Small absolute numbers, no regression at low scale — new is still meaningfully faster even when the preload overhead has little to amortize against.

small — 1 000 performers · 200 studios · 300 tags · 10 000 files

run time heap in use peak rss total alloc gc
baseline 9.045s 5.8 MiB 46.3 MiB 5.0 GiB 2 339
new 1.238s 14.7 MiB 60.5 MiB 461.7 MiB 79
ratio 7.3× faster +8.9 MiB +14.2 MiB −91% −97%

Allocation churn drops sharply (5.0 GiB → 461 MiB) — the prefix index and regex cache eliminate most of the per-file regex compilation & name string-lowering that the baseline pays on every file.

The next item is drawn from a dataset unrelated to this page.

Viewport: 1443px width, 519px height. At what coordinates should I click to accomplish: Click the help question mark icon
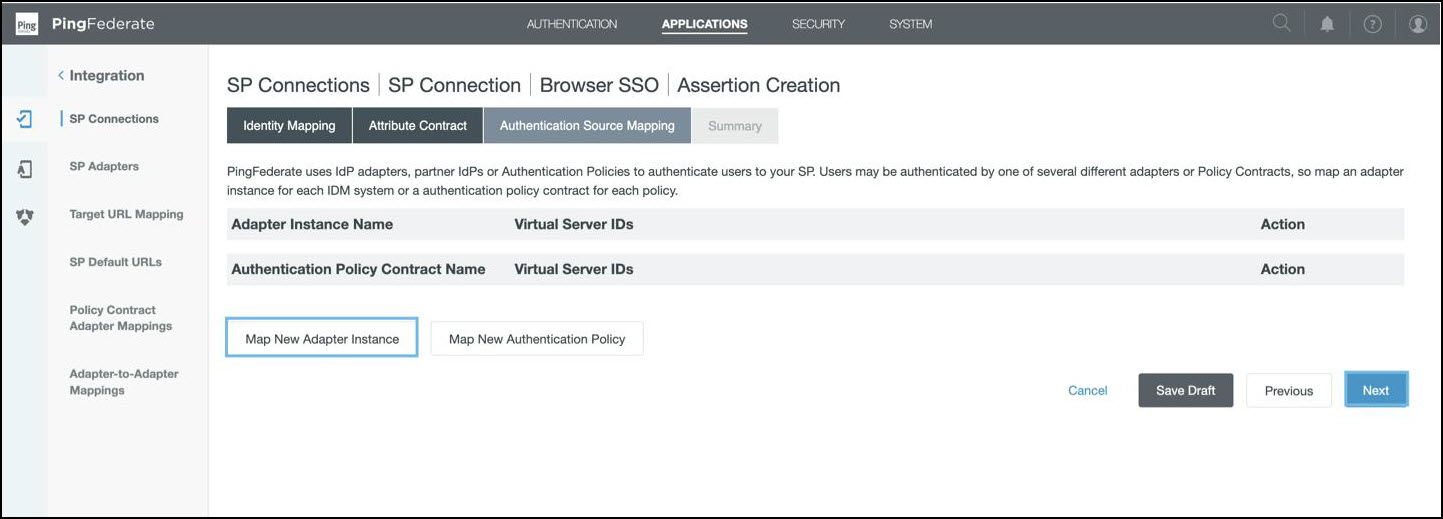click(1372, 24)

medium — 10 000 performers · 1 300 studios · 1 000 tags · 50 000 files

run time heap in use peak rss total alloc gc
baseline 4m 7.016s 11.5 MiB 57.8 MiB 187.3 GiB 34 357
new 9.208s 62.5 MiB 129.2 MiB 4.2 GiB 135
ratio 26.8× faster +51.0 MiB +71.4 MiB −98% −99.6%

Baseline burns 187 GiB of transient allocations across 34 k GC cycles — symptom of the per-file QueryForAutoTag + regex-recompile + path-lowercase treadmill. The preload fixes all three.

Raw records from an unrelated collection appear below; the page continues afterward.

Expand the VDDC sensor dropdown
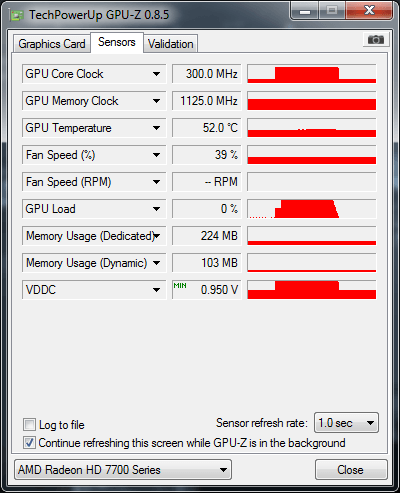This screenshot has width=400, height=493. pyautogui.click(x=156, y=290)
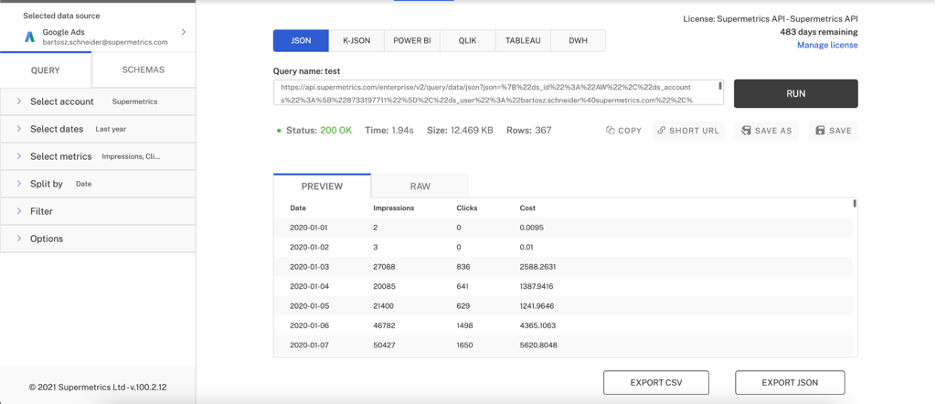
Task: Click the query URL input field
Action: 497,93
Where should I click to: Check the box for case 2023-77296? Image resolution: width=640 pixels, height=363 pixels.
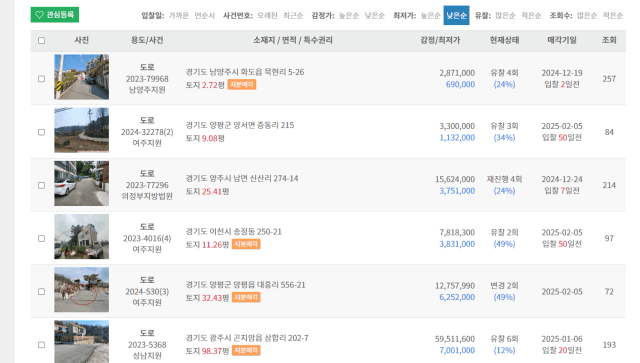tap(41, 185)
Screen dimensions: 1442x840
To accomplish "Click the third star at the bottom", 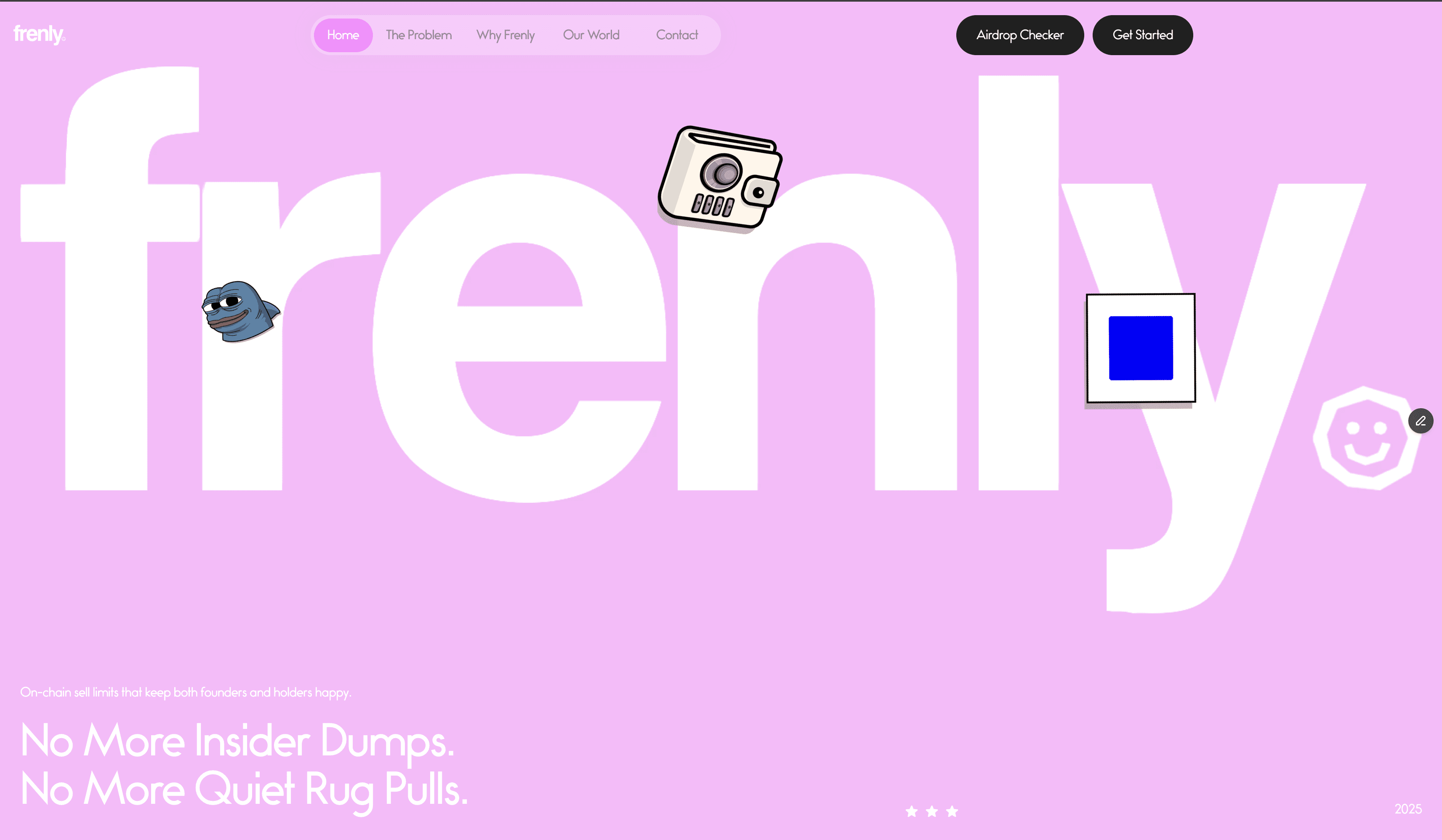I will [952, 811].
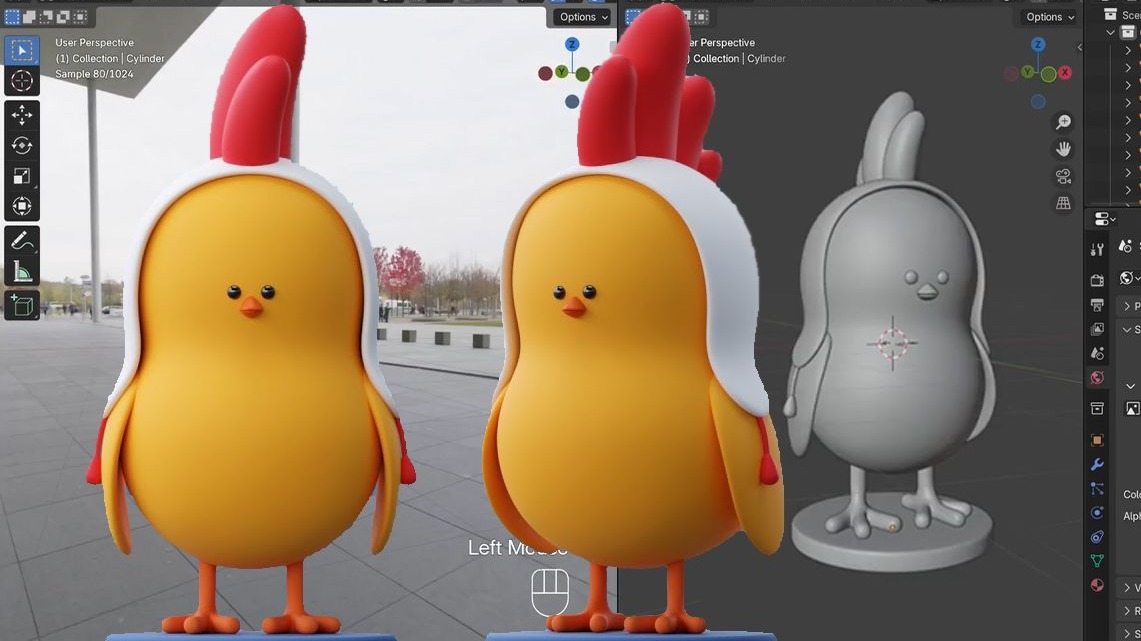Image resolution: width=1141 pixels, height=641 pixels.
Task: Select the Rotate tool
Action: 23,145
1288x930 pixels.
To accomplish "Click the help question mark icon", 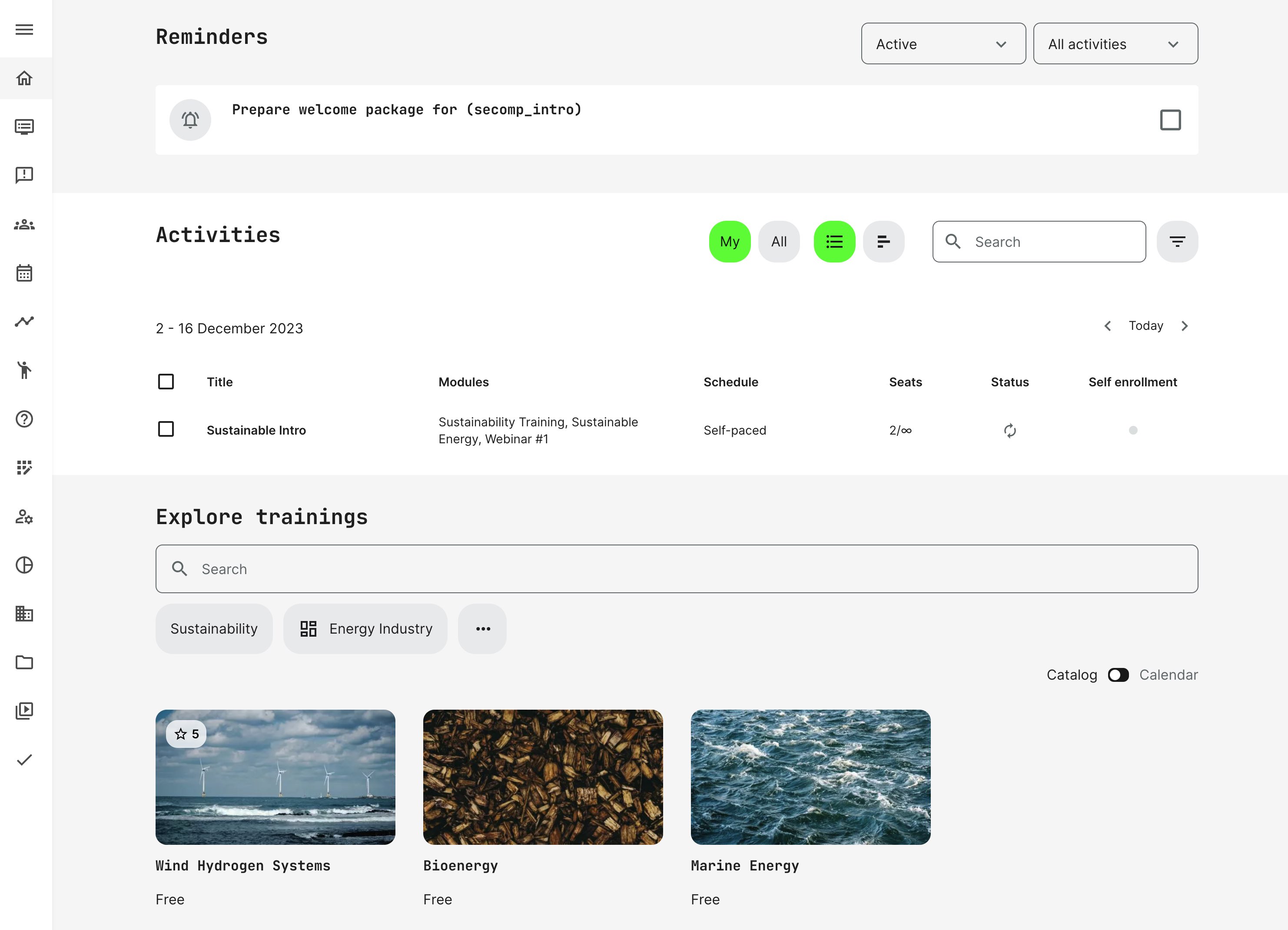I will 24,419.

large — 100 000 performers · 13 000 studios · 3 000 tags · 100 000 files

run time heap in use peak rss total alloc gc
baseline aborted after 29:30 (see note)
new 2m 10.997s 573.5 MiB 724.4 MiB 46.6 GiB 170
ratio ≥13× faster (lower bound)

Note on baseline: we let baseline-large run for 29:30 CPU time and checked DB state — it had processed 13 395 / 60 000 scenes (22.3%) and hadn't started images (30k) or galleries (10k). Extrapolating the observed ~7 scenes/sec rate, baseline-large would need ~3.5 more hours to complete (~4 hours total). We aborted to save compute. The ≥13× faster ratio uses only the ~30 min observed on baseline, not the extrapolated full run; with the full run the multiplier is ~60×.

Memory footprint at this scale: 573 MiB heap in use / 724 MiB peak RSS. The preloaded in-memory candidate set (100 k performers × pointer + prefix index + regex cache + all aliases) is the price for the throughput gain. For reference: stashdb's ~100 k performers / 13 k studios / 3 k tags fits comfortably in this envelope on any modern machine; the baseline is effectively unusable at this scale (4-hour auto-tag run) even though it uses little memory.


Summary

preset baseline new speedup
tiny 309ms 107ms 2.9×
small 9.045s 1.238s 7.3×
medium 4m 7s 9.2s 26.8×
large ≥~4h (aborted at 22%) 2m 11s ≥13× (~60× extrapolated)

Speedup grows with scale. At the small end the preload + parallelism overhead is already paid back. At stashdb-comparable scale (large) the baseline is unusable for interactive auto-tagging; the new code finishes in 2 minutes.

Memory trade-off

Heap in use scales with entity count because the preloaded index holds all performers/studios/tags + their aliases + compiled regexps in memory:

preset heap in use (baseline → new) peak rss (baseline → new)
tiny 4.3 MiB → 5.1 MiB 38.0 MiB → 39.5 MiB
small 5.8 MiB → 14.7 MiB 46.3 MiB → 60.5 MiB
medium 11.5 MiB → 62.5 MiB 57.8 MiB → 129.2 MiB
large — → 573.5 MiB — → 724.4 MiB

The cache is job-scoped: it's held for the duration of one auto-tag run and released afterwards, so this doesn't inflate the stash process's steady-state RSS. A user with a 100 k-performer library paying 725 MiB peak RSS during a 2-minute auto-tag job (versus 4 hours with negligible extra RAM) is an unambiguous win.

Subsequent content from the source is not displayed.